Quinolinic Acid-Induced Huntington Disease-Like Symptoms Mitigated by Potent Free Radical Scavenger Edaravone—a Pilot Study on Neurobehavioral, Biochemical, and Histological Approach in Male Wistar Rats

Abstract

In this study, we demonstrated for the first time the neuroprotective role of edaravone (Eda) (5 and 10mg/kg b.w.), a potent free radical scavenger against the unilateral stereotaxic induction of quinolinic acid (QA) (300nm/4μl saline)-induced Huntington disease (HD)-like symptoms in behavioral, biochemical, and histological features in male Wistar rats striatum.
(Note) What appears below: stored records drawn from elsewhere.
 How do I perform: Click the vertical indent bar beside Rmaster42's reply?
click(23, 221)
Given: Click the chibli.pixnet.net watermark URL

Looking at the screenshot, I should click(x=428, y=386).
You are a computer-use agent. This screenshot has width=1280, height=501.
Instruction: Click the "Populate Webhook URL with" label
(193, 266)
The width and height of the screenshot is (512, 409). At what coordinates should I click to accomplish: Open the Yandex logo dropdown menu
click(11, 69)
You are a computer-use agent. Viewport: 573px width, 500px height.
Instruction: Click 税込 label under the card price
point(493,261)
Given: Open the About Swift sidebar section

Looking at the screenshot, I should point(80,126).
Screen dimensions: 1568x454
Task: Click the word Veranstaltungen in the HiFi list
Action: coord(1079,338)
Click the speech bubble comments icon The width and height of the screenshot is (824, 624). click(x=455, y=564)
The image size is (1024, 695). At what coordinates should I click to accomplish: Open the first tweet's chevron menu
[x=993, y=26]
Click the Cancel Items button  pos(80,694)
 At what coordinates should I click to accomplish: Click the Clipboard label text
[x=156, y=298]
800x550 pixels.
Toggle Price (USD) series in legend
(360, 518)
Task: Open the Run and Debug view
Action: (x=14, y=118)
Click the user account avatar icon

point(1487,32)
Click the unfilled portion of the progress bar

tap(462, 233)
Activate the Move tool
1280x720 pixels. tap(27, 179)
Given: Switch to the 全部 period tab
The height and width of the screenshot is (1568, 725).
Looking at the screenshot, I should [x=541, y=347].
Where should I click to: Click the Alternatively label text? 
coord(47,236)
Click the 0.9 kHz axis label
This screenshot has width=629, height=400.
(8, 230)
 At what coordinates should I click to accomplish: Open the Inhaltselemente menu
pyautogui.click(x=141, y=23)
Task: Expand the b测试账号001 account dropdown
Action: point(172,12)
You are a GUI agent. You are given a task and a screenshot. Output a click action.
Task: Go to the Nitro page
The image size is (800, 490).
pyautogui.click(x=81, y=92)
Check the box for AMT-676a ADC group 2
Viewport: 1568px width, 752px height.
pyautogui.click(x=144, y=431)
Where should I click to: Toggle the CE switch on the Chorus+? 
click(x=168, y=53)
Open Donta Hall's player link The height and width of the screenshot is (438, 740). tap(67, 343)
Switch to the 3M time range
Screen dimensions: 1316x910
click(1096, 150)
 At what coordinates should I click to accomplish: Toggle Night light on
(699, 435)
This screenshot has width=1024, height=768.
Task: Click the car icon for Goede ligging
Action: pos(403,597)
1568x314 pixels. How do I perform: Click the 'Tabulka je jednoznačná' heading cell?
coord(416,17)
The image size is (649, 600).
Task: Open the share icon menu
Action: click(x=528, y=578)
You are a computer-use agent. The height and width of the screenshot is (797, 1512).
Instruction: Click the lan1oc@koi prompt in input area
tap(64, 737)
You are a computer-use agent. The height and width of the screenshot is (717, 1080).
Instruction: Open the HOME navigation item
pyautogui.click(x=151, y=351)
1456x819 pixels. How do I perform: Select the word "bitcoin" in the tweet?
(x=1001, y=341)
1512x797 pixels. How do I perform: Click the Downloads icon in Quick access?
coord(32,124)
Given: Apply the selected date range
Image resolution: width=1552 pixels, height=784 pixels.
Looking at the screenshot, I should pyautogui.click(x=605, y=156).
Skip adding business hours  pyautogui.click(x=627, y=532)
QA induction, which mimics the early stage of HD, commonly causes oxidative stress to the cell and decreases the antioxidant defense mechanism by altering the level of lipid peroxidation (LPO), protein carbonyls, and nitrate concentration (NO) and the activities of glutathione family enzymes (GPx, GST, GR) and acetyl choline esterase concentration (AChE) which was found to be ameliorated by Eda treatment in both the tested doses 5 and 10mg/kg b.w. in the significance of P <0.05 and P <0.01, respectively. Finally histopathological analysis by hematoxylin and eosin stain concluded the promising neurodefensive role of Eda in rat striatum at the dosage of 10mg/kg b.w., with the decreased tissue damage and the number of damaged granular cells when compared to QA-induced groups.